君は冥土様。(11)

君は冥土様。(11)

しょたん

出版社:小学館 出版年月日:2026/03/12

小学館 | 2026/03/12

3.67
本棚登録:4人

みんなの感想

感想

シリーズ11巻目ということで、すっかり続きが気になる存在になってる作品です。今回は親子の関係がテーマになってるようで、それまでのほのぼのとしたメイド日常から一転、重めのドラマが展開されるんですね。 正直なところ、アクションシーンの迫力は相変わらず。
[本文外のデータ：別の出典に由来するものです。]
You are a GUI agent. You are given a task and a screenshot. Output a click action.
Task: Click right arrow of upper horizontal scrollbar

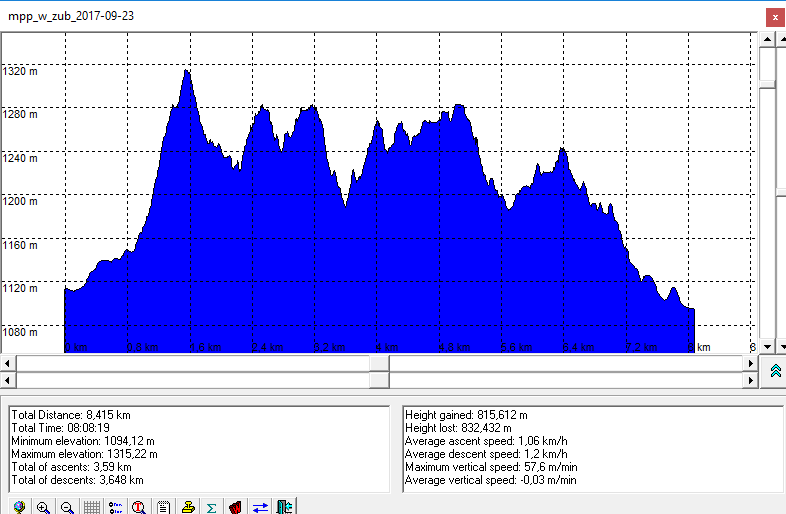751,363
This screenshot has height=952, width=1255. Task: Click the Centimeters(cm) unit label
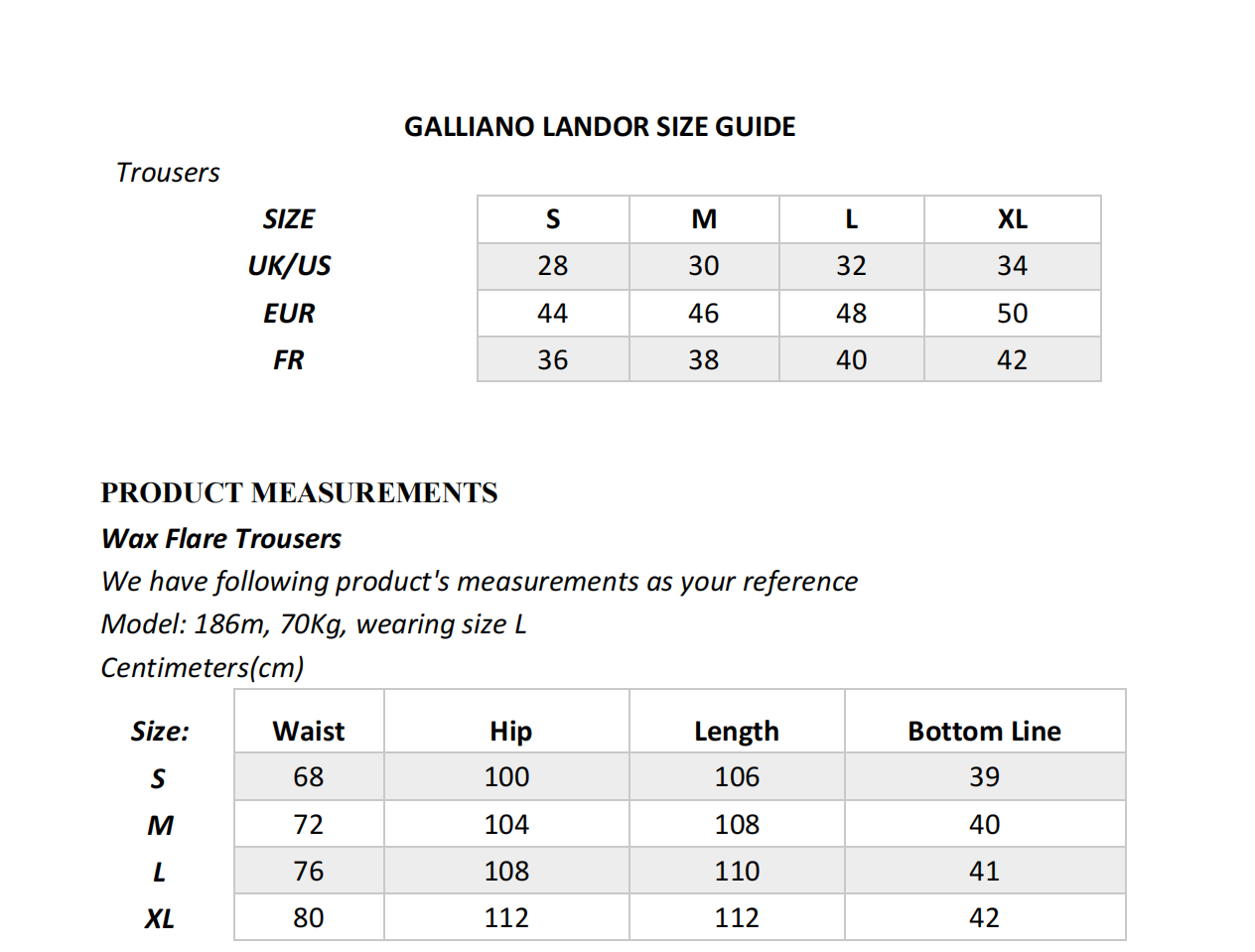(203, 667)
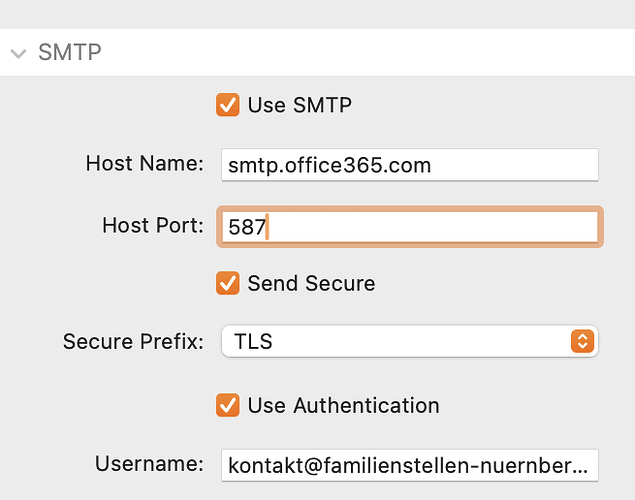Toggle the Use Authentication checkbox

pyautogui.click(x=228, y=405)
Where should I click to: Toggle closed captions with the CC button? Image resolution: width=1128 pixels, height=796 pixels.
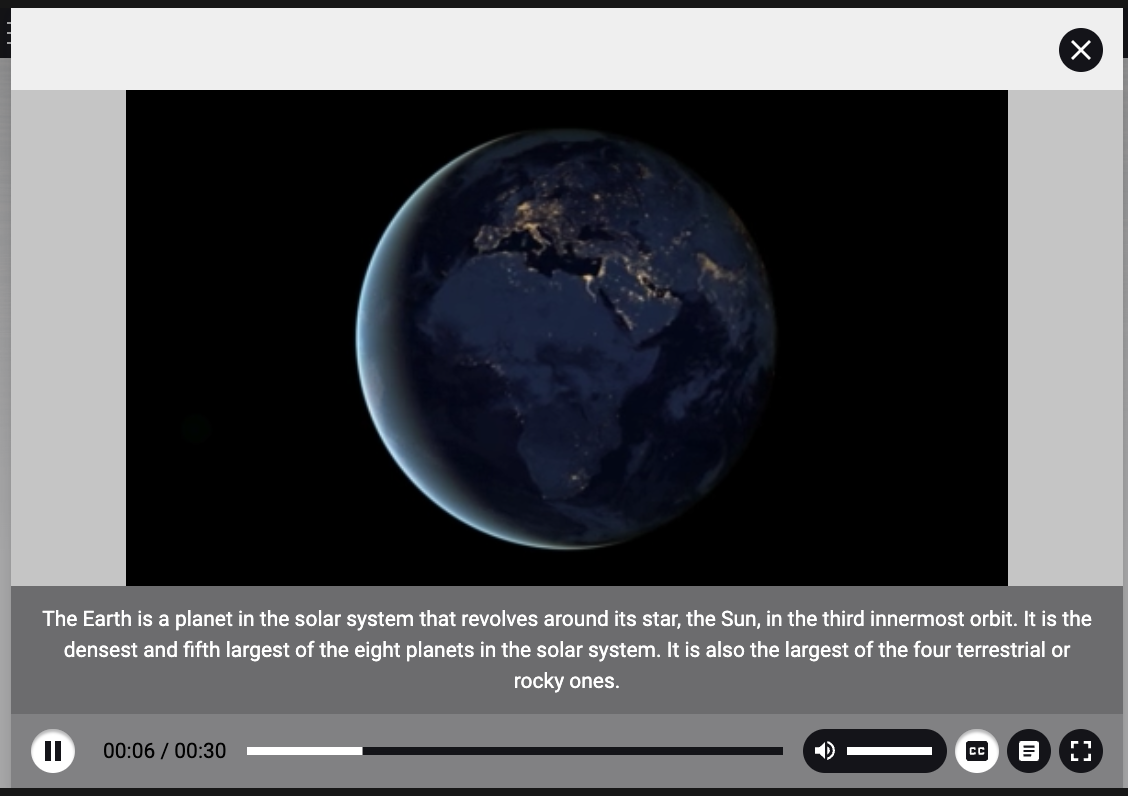point(977,751)
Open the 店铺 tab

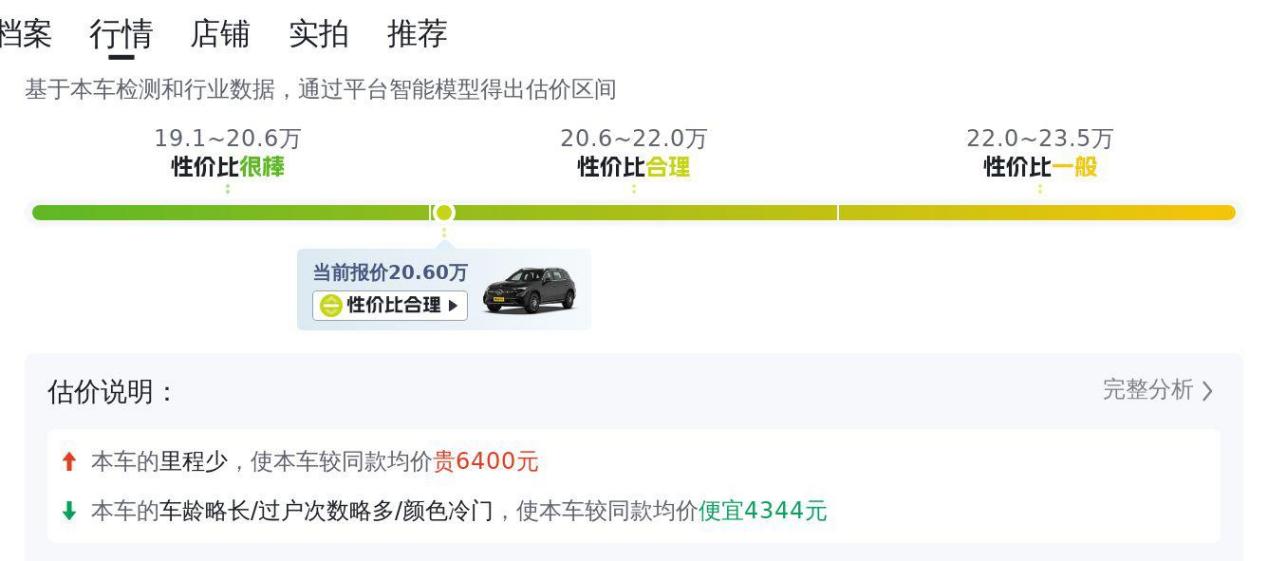click(219, 35)
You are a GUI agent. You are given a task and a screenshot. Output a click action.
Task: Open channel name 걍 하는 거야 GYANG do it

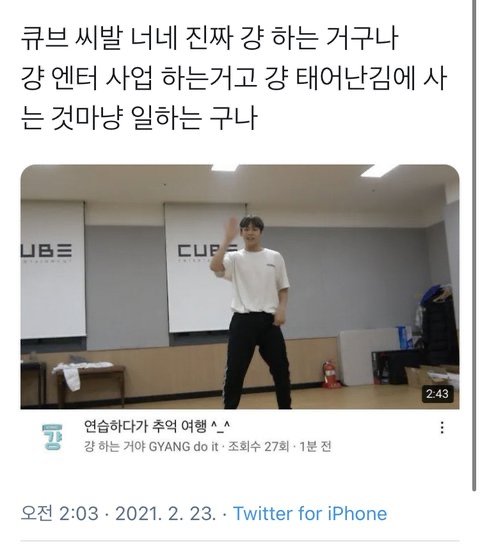coord(151,446)
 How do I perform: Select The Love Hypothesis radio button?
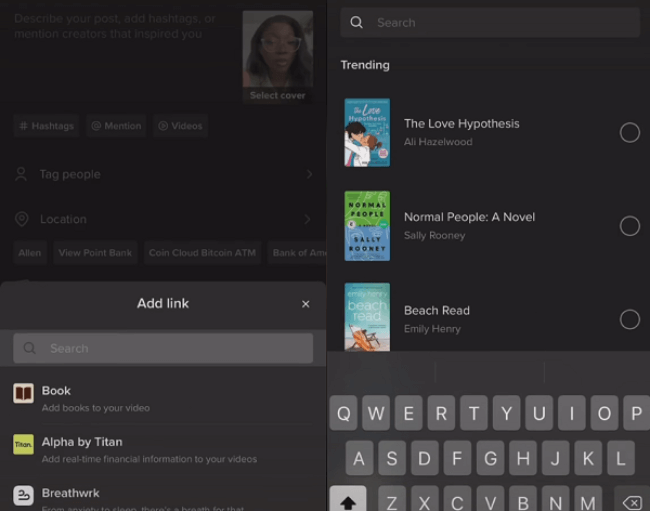(x=629, y=132)
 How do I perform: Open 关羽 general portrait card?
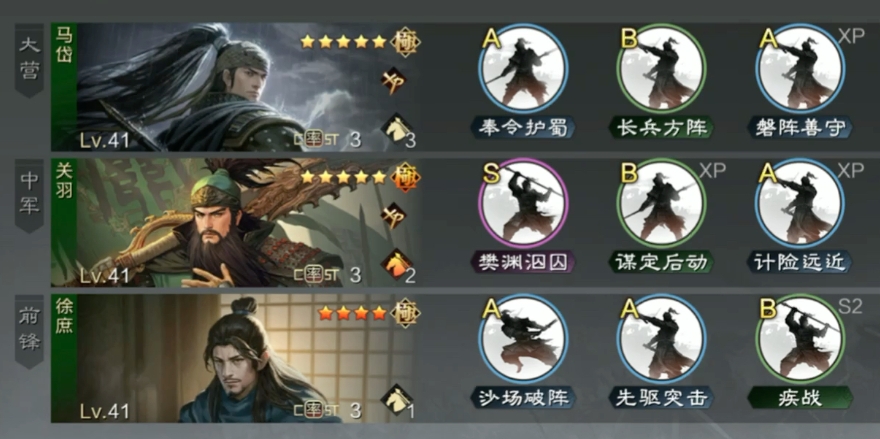[x=236, y=222]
殺し屋出身のキャラクターが関わる戦闘は見応えがあります。ただ、親子関係という感情的な部分との組み合わせが、私としてはちょっと食い合わせが悪く感じてしまいました。家族の葛藤とメイドとしての成長物語のバランスが、この巻ではやや摑みどころのない印象。 キャラクターたちへの愛着はあるし、次巻への繋ぎ方も上手なので続きは読みたい。ただ、この11巻単体としては「あ、そっか」くらいの感じで、特別心に残るものはなかったかな。シリーズを追ってる人なら問題なく楽しめると思いますが、一度立ち止まって深呼吸してから次を読みたい気分ですね。

感想

このシリーズは序盤から気になっていたんですが、ようやく11巻まで追いかけました。正解だったと思います。 元殺し屋のメイド・雪と高校生・人好の関係性がこんなに温かく成長していくとは…。序盤の殺伐とした設定からは想像できない雰囲気になってますね。それでいて、今巻は人好の父親との関係という重い題材に向き合う展開で、単なるほのぼの漫画じゃないんだなと改めて感じました。 個人的に一番驚いたのはアクションシーンの迫力です。100年規模の家族間の葛藤がバトルを通じて表現されるって、こういう描き方があるのかって新たな発見。作画もクオリティが高くて、激しい戦闘シーンも読みやすい。 新社会人として人間関係について色々考えることが増えた時期だからか、親子の絆や家族を改めて作ろうとする話が心に響きました。エンタメとしての面白さと感情的な深さが両立している作品だと思います。迷ってる人がいたら、ぜひ最初から読んでほしい一作です。